SIX. Innovation and the colonisation of the soul [slides 41-44]
This is just a note on who has power in a world where environmental and production costs have been outsourced to the global South, and where the compulsion for innovation is driven by specific groups of men. What is the relationship between hegemony and counter-hegemony, as revealed through educational innovation?
SEVEN. Abolishing educational innovation [slides 45-56]

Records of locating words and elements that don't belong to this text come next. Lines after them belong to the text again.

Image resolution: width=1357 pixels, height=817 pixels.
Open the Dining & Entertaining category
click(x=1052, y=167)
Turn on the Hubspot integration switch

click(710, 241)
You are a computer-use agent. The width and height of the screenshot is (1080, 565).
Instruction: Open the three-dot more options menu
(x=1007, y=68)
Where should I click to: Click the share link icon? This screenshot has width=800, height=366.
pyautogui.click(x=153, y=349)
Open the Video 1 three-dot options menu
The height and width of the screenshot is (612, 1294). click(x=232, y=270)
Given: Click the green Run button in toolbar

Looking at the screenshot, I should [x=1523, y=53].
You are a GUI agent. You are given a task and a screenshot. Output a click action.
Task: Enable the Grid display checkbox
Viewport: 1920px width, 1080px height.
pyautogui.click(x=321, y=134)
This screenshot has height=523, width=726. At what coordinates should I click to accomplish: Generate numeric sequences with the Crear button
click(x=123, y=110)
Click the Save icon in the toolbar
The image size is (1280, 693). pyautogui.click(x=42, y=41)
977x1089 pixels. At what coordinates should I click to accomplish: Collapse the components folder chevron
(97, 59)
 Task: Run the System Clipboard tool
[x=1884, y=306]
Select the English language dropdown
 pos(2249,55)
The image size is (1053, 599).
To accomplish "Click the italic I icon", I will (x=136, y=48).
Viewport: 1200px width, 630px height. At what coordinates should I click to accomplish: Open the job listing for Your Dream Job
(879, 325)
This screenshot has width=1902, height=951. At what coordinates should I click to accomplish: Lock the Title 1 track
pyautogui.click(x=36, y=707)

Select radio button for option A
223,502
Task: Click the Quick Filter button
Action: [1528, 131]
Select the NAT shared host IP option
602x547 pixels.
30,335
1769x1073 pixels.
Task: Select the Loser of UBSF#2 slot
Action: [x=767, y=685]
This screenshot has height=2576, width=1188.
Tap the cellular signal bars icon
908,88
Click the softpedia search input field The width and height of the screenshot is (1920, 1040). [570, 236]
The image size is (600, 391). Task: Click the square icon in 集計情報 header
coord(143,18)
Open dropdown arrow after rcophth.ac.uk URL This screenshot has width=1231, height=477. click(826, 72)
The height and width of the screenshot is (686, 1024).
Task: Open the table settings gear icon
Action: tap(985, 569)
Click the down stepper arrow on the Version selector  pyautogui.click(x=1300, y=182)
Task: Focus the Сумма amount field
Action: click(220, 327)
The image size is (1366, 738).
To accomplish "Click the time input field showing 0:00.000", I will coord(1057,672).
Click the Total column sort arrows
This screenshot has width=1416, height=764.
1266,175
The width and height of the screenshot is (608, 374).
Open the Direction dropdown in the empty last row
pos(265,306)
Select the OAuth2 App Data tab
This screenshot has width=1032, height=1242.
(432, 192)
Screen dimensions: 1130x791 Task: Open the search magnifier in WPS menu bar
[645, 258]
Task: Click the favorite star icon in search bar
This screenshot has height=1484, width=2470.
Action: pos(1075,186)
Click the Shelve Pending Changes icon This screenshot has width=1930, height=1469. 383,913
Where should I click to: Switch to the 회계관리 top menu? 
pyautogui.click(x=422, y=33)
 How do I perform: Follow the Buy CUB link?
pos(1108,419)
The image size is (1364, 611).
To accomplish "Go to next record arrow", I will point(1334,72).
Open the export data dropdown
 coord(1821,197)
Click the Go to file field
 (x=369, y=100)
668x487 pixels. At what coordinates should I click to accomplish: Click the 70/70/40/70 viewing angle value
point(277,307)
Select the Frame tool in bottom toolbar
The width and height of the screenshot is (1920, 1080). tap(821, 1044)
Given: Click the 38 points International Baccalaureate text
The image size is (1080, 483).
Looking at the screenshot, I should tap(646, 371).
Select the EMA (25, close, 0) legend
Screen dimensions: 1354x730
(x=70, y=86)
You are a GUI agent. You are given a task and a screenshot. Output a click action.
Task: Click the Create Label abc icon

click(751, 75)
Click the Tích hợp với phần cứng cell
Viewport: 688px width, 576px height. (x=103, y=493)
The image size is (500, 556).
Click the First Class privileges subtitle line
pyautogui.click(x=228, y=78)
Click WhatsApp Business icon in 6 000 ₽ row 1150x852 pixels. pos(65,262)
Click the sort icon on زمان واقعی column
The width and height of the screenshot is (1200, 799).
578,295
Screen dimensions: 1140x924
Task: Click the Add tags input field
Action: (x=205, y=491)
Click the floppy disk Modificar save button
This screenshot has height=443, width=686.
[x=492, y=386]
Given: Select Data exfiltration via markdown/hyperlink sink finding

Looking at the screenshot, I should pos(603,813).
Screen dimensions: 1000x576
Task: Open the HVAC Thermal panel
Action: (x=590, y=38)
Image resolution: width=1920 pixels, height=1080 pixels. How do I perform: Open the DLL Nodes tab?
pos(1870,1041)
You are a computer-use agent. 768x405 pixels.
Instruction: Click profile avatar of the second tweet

The general intellect offers us a way of reframing educational innovation for alternative purposes beyond the market, at the level of society. The key here is how to define a different form of sociability, so that we are able to address global crises more appropriately. In this model there is a need to abolish the distinction between the University-as-factory and society, so that concrete collective work as a social force of production enables different ways of addressing problems. Here we have examples of innovative thinking and modelling from inside the University that focus upon the struggle for alternatives. These include The University of Manchester Post-Crash Economics Society and the Women’s Budget Group. We also have examples of innovative thinking and modelling from outside the University that focus upon the struggle for alternatives. These include People’s Political Economy and the Social Science Centre. We also have examples of the innovative thinking and modelling from inside-and-outside the University that focus upon the struggle for alternatives. These include the Manchester Open Data Project, the Telekommunist Manifesto, and the FLOK Society. The examples demonstrate that the process of innovation might be repurposed for outcomes that lie beyond the market, and which are shaped through critical pedagogy and co-operative practice.
EIGHT. Is it possible to innovate against the rule of money? Is it possible to innovate so that learning and teaching enable self-actualisation in a world that is framed by emergencies?